IMS Deadlock with BMP jobs

rajatbagga · Active User Joined: 11 Mar 2007 Posts: 199 Location: india

Hello People,

We have a situation in which two BMP jobs JOB01 and JOB02 are
contending with each other on the same database AREA. These
jobs are not entended to use the other areas initially [at the time
when it was designed] but now due to some information which is
retrived from AREA01 by JOB01, JOB01 also requires information
to be retrieved from AREA02 which is currently been used by JOB02.
So JOB01 fails[on GU call] as AREA02 is holded by JOB02[with GU call] on
the same information with JOB01 tries to access.

There are 24 such DB areas and 24 such jobs which can have this kind of
issue. At present we are bit fortunate to face only one 2 to 3 jobs getting
abended once in a while every week.

The PROCOPT option which is defined for segment which the JOB's try to
access is G and so it fail with FD status code on the GU call.

I believe decreasing the checkpoint freq. and increasing the buffer space
could help as it would increase the processing so the chances of getting
into deadlock would be less.

Please share your opinions on how to fix this issue.

Thank You,
Rajat

enrico-sorichetti · Posted: Mon Jan 21, 2013 12:25 pm

the checkpoint frequency has nothing to do with a DEADLOCK situation

which is ( the deadlock )

task A holding resource X and trying to get control of resource Y

task B holding resource Y and trying to get control of resource X

and both will be stuck waiting for something that will never happen

the concept does apply to any process enqueuing on two different resources in reverse order

so it is the process that must be reviewed !

don.leahy · Posted: Mon Jan 21, 2013 8:58 pm

The change that required JOB01 to read data from AREA02 has broken the original design.

Three options:

1. Redesign the process as per Enrico's recommendation.

2. Do not run JOB01 and JOB02 in parallel.

3. Tolerate the occasional deadlock. Train your operations personnel to recognize the situation and restart the failed job. (It IS restartable, right?)

rajatbagga · Active User Joined: 11 Mar 2007 Posts: 199 Location: india

Well will have to run the jobs in parallel otherwise the batch window will increase quiet a lot and yes the jobs are restartable.. I think changing the PROCOPT option form G to GOT in the PSB for the DB seg. can also solve the issue as G requires a exclusive control whereas GOT do not.. Please correct me if i am wrong...

Ed Goodman · Active Member Joined: 08 Jun 2011 Posts: 556 Location: USA

If you change to GOT, then you may be taking the segment BEFORE the lock/update during the read. If that is acceptable, then go ahead.

The 'T' in 'GOTP' will change the behavior during the read. Instead of locking out, you can get a 'GG' status code. You'll have to code for that.

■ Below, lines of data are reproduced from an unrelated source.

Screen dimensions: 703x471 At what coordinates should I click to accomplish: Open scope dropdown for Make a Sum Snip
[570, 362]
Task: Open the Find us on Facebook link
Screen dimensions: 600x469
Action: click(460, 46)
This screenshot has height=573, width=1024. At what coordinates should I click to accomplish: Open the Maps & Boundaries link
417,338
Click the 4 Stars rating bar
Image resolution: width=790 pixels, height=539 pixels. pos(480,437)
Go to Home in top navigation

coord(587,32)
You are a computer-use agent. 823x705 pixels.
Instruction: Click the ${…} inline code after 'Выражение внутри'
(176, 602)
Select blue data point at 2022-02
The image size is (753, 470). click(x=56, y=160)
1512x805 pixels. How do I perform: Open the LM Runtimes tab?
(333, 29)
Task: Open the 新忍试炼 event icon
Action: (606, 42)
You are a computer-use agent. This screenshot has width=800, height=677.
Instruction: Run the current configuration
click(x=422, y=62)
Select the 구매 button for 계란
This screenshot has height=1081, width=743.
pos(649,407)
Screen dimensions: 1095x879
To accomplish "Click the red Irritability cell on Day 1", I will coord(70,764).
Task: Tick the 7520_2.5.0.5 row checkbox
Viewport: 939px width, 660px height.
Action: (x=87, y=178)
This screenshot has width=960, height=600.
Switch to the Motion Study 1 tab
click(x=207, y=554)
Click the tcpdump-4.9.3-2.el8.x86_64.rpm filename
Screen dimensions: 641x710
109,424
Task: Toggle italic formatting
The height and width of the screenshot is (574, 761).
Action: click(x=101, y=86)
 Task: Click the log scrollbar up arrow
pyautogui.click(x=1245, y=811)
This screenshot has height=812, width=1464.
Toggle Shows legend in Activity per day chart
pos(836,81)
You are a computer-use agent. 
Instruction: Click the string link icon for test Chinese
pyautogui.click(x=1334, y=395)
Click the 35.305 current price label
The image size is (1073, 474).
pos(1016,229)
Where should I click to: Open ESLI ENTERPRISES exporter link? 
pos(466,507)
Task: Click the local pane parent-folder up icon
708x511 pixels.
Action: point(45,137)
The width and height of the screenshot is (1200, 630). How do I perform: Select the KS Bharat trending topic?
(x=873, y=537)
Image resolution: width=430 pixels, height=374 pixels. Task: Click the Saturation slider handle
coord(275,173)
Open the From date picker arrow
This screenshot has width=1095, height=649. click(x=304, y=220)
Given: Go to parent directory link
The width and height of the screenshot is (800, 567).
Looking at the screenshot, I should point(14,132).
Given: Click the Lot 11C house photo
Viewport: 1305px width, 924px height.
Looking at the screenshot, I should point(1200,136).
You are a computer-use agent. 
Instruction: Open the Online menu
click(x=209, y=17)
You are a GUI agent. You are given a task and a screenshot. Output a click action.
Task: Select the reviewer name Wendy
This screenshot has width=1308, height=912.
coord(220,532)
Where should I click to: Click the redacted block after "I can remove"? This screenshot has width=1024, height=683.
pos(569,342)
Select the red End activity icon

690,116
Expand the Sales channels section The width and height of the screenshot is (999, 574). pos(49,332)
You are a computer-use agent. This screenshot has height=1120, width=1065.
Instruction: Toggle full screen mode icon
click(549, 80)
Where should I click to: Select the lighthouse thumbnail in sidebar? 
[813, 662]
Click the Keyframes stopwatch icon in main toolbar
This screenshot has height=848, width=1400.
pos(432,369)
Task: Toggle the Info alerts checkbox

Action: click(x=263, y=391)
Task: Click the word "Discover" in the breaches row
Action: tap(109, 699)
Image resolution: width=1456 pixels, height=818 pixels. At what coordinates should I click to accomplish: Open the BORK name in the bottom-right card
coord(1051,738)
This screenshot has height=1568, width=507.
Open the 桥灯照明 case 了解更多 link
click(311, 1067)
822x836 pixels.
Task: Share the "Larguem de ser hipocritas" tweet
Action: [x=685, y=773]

dick scherrer · Posted: Tue Jan 22, 2013 9:15 pm

Hello,

Sounds like that there is a bigger problem cominig downstream . . .

Suggest you run these completely serially and see how long they take. The parallel execution may actually be slowing the processes due to contention - even when the deadlock is not raised. Too much contention could also lead to the deadlock(s).

Look into the jobs that cause the most/longest locking and improve these.